La presse se meurt et façonne pourtant l’histoire. Ainsi, c’est avec la naissance de la revue Aperture, envisagée dès la première International Design Conference d’Aspen (Colorado) en 1951 comme publication sérieuse et documentée sur la photographie, que la nouvelle discipline entre dans le champ de l’art. « La première publication d’Aperture fut lancée à San Francisco en 1952, sous l’égide d’Ansel Adams, Barbara Morgan, Nancy et Beaumont Newhall et bien sûr Minor White, qui en assura la rédaction quasiment jusqu’à sa mort en 1976 », nous rappelle Françoise Paviot co-commissaire de l’exposition We were five, celle-ci se concentrant sur la publication, en 1961 dans la revue emblématique, du travail de cinq étudiants du département de photographie de l’Institute of Design de Chicago, fondé par László Moholy-Nagy en 1937 en tant que « New Bauhaus », et dirigé alors par Harry Callahan et Aaron Siskind.

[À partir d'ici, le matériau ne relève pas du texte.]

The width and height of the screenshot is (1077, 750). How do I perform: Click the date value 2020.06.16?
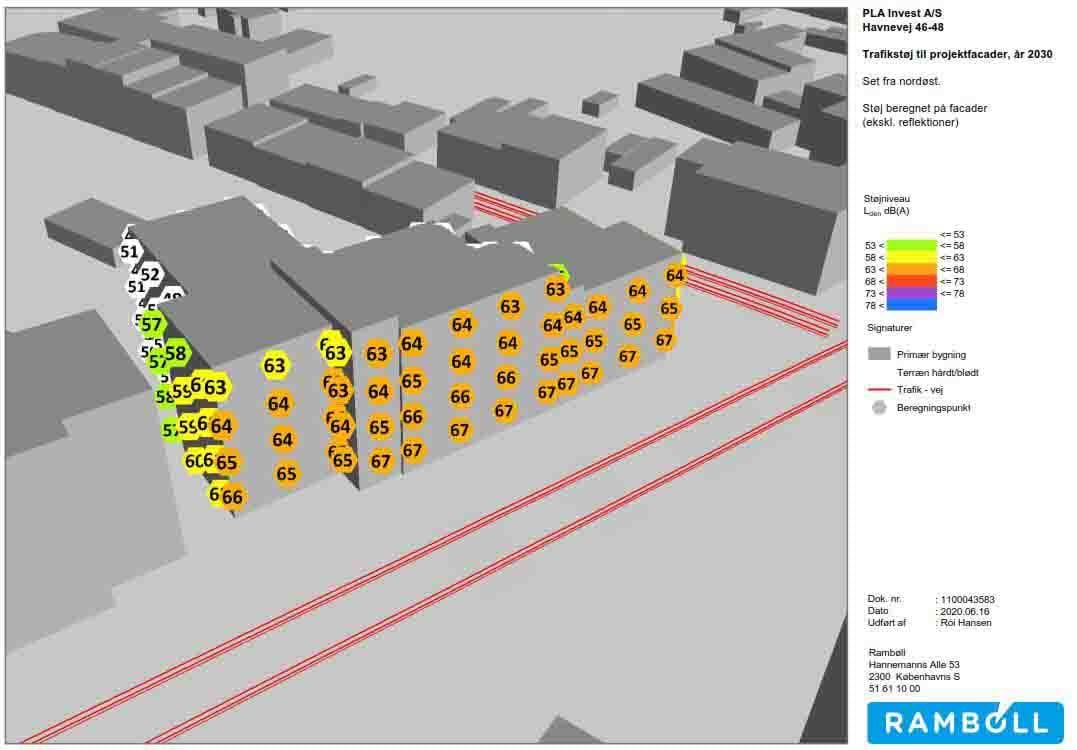965,611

Le volume 9 d’Aperture met non seulement en lumière le rôle pionnier de l’Institute of Design dans l’enseignement de la photographie en tant que pratique artistique, mais il rend aussi compte, outre la modernité graphique de sa maquette (réalisée par Edward Bedno), de l’influence fondamentale du Bauhaus dans les démarches formelles de ces cinq étudiants fraîchement diplômés : Joseph Jachna (1935-2016), Kenneth Josephson, Ray K. Metzker (1931-2014), Joseph Sterling (1936-2010) et Charles Swedlund.
Il incarne aussi sans doute ce que l’on entend plus largement par l’Ecole de Chicago, avec sa New vision in photography et l’image révélée d’une nouvelle sociologie urbaine. Dans les années 1980-1990, les cinq photographes et amis, qui se sont eux-mêmes désignés comme « le groupe des 5 » en référence à la publication d’Aperture, se sont réunis lors d’une exposition intitulée Together Again, à laquelle s’est associé le Japonais Yasuhiro Ishimoto (1921-2012), qui fut également étudiant de l’Institute of Design et dont on peut voir les clichés au Musée Réattu au côté de ceux de Barbara Crane, disparue le 7 août dernier à l’âge de 90 ans, qui fut l’élève d’Aaron Siskind à l’Institute of Design avant d’y enseigner. Or, c’est peut-être la fraîcheur et la radicalité espiègle des photographies de vêtements et colifichets accrochés dans la rue à des grillages – si incarnés en l’absence de modèle –, qui retinrent notre attention.
Les clichés de Barbara Crane (réalisés dans les années 1980) pourraient bien rivaliser en nombre de like avec ceux postés par les élèves et instagrameurs les plus avertis des écoles d’art et de mode actuelles ! « J’ai besoin de travailler pour être heureuse et j’ai toujours passionnément aimé faire des images », affirmait-elle encore récemment. On lui souhaiterait une belle rétrospective, telle que celle consacrée cet été à Sally Man au Musée du Jeu de Paume, pour que souffle à nouveau dans la presse féminine et les revues de luxe – vitrines néanmoins populaires de la photographie contemporaine – un nouveau vent de liberté.
Et pour formidable résumé de l’histoire de l’art en cours, une série de six épisodes de 45’ chacun, en ligne jusqu’au 3 décembre sur Arte.tv, retrace l’aventure artistique du Bauhaus – de sa fondation par Walter Gropius en 1919 jusqu’au départ de Weimar pour Dessau –, juste avant que László Moholy-Nagy n’en exporte les fondements à Chicago à l’issue de sa dissolution à Berlin, en 1933, sous le joug du nazisme.